A safe default is: your database is the source of truth for raw usage events and their status, and Stripe is the source of truth for invoices and payment results. That split keeps billing traceable while still letting Stripe handle pricing, tax, and collections.
Make it stable and deterministic so retries produce the same identifier. Commonly it’s derived from the real business action, such as a customer id plus a meter key plus a source record id, so a duplicate send becomes a harmless no-op instead of extra usage.
Don’t edit or delete accepted usage events.
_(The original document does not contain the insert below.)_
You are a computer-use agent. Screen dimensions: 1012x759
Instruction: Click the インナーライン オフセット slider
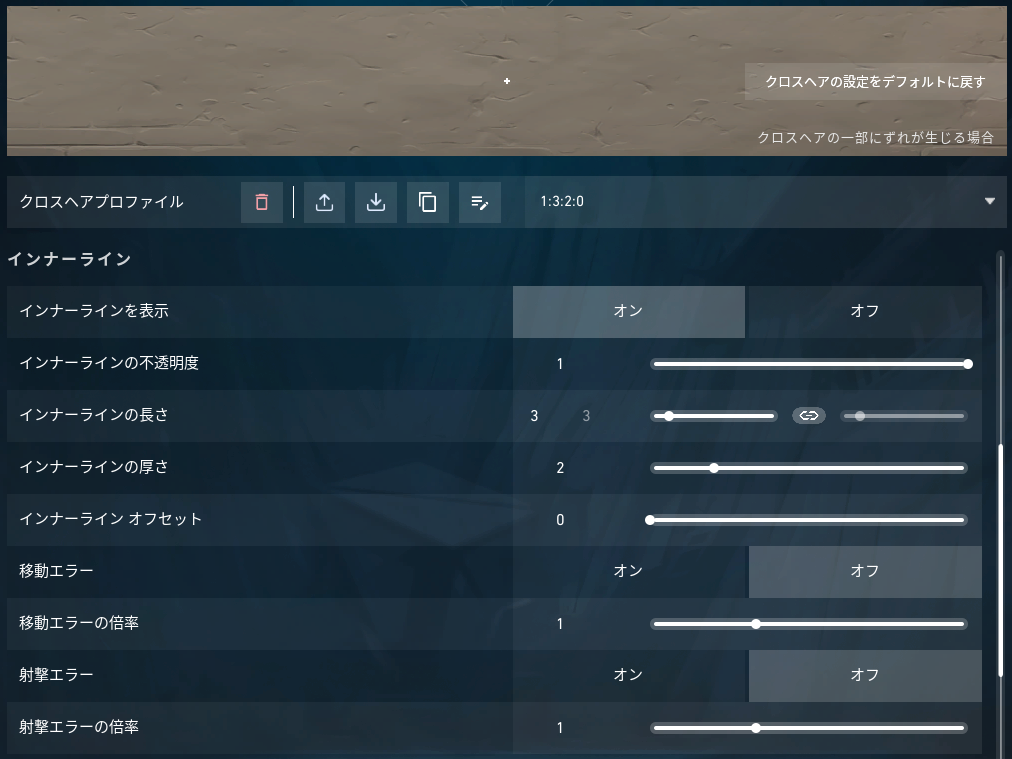[809, 520]
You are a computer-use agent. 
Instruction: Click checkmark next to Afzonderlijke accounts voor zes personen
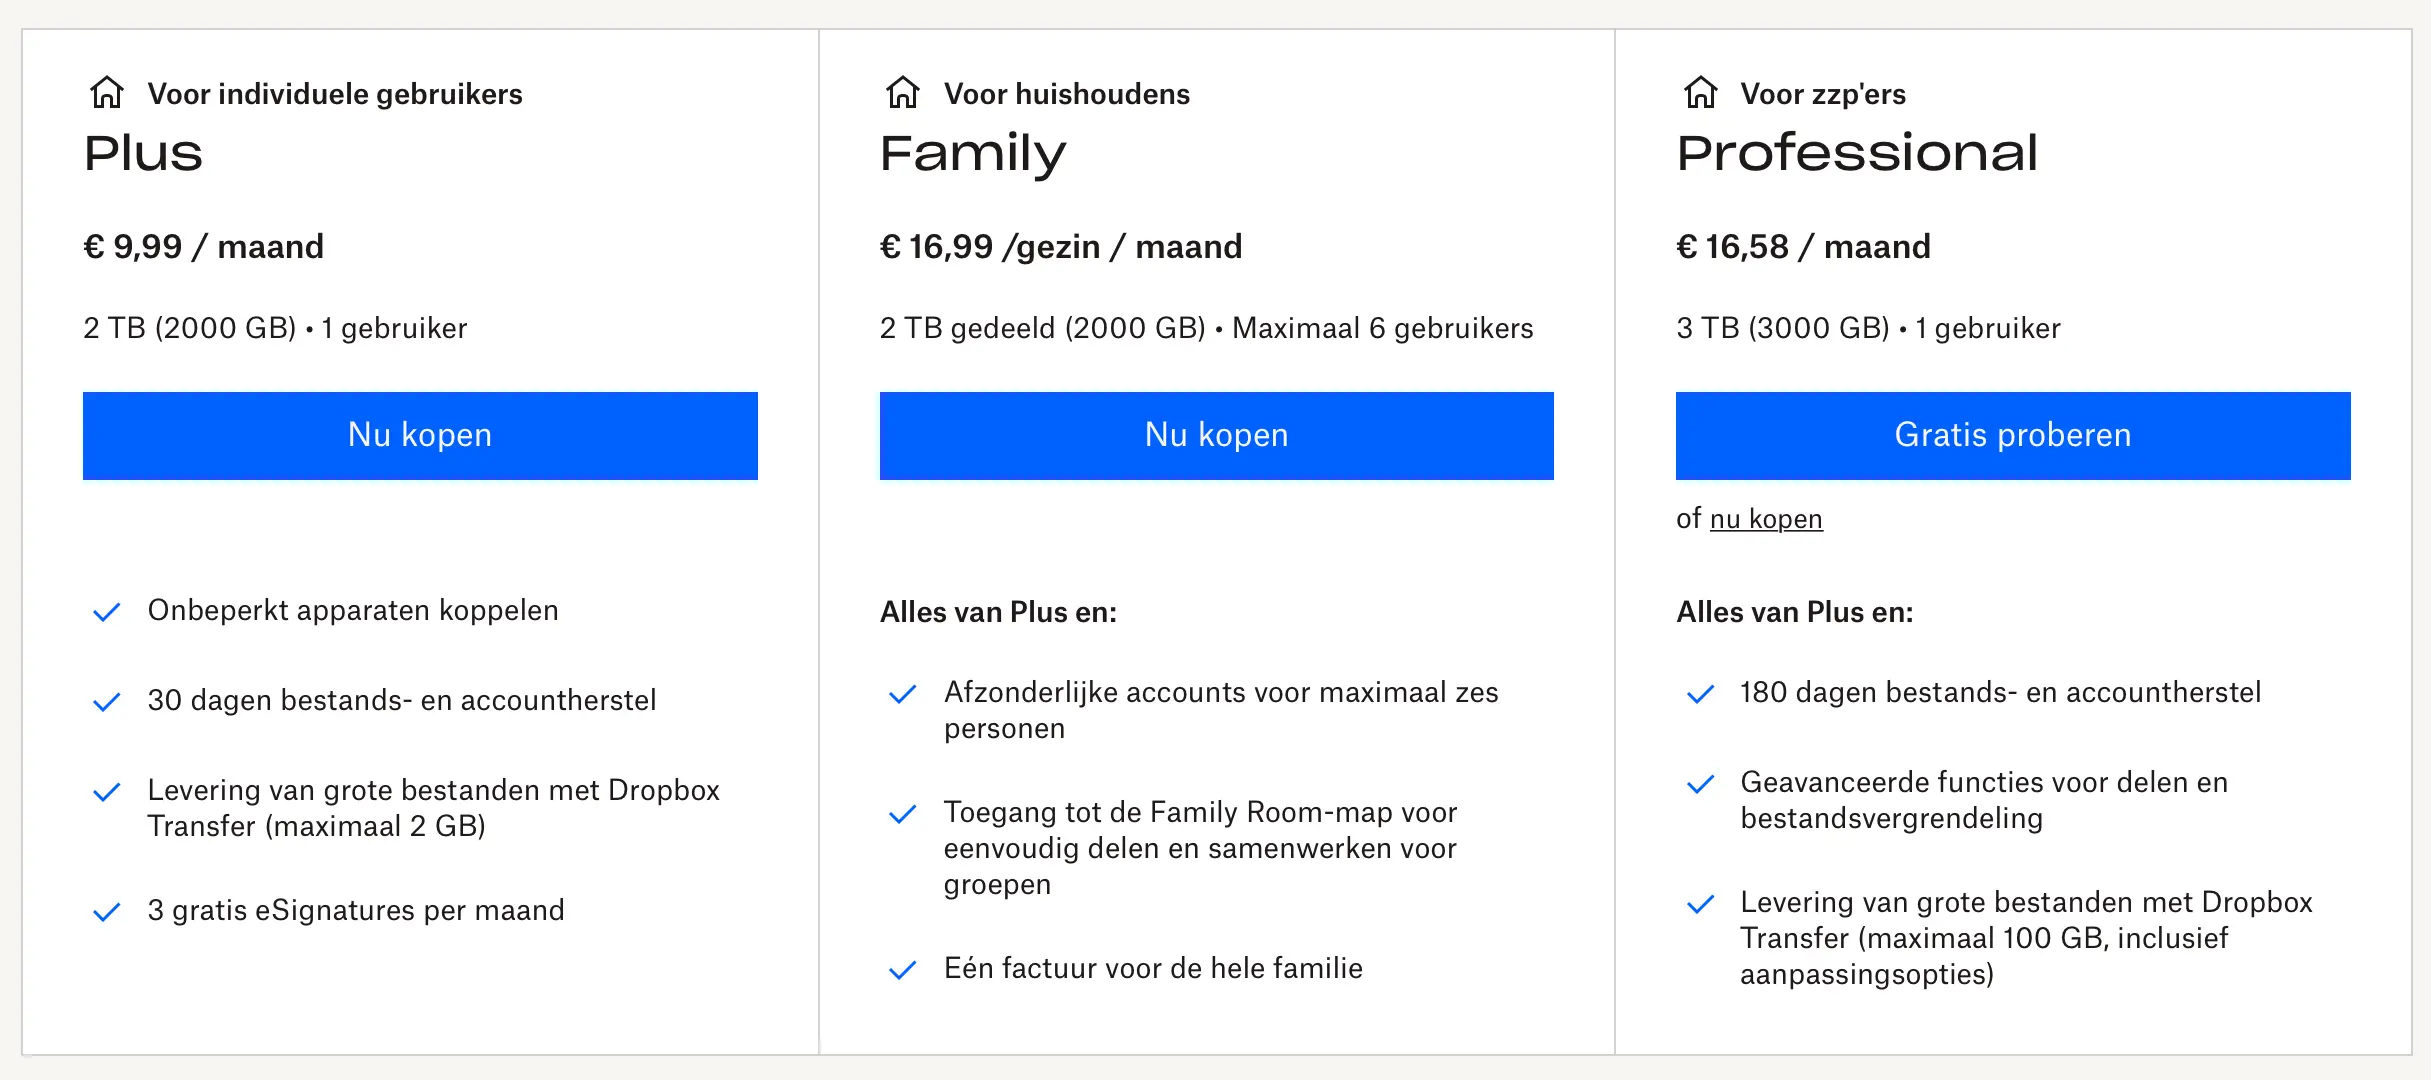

Record a compensating adjustment event (including negative quantity when needed) and keep the original intact, so you can explain the history later without guessing what changed.
Keep raw usage events append-only, and store aggregates separately as derived data you can rebuild. Aggregates are for speed and reporting; raw events are for audits, disputes, and rebuilding totals after bugs or backfills.
Store at least two timestamps: when it occurred and when you ingested it, and keep the source. If the invoice isn’t finalized yet, recalculate before finalization; if it’s finalized, handle it as a clear correction (add-on charge or credit) instead of silently shifting usage to a different period.
Store every webhook payload you receive and enforce idempotent processing using Stripe’s event id as a unique key. Webhooks are often duplicated or out of order, so your handler should only apply state changes that move records forward.
Use Stripe’s billing period start and end for the window, and split usage when the active price changes. The goal is that each invoice line can be tied to a specific time range and price so the totals stay explainable.
Make your aggregation logic prove which raw events were included, and store a calculation run identifier or equivalent metadata so you can reproduce totals later. If rerunning ingestion for the same window changes totals, you likely have an idempotency or lifecycle-state bug.
Model the raw usage events, aggregates, adjustments, and webhook inbox tables in the Data Designer, then implement ingestion and reconciliation in Business Processes with uniqueness constraints for idempotency. You can build an auditable ledger and scheduled reconciliation without hand-writing all the plumbing.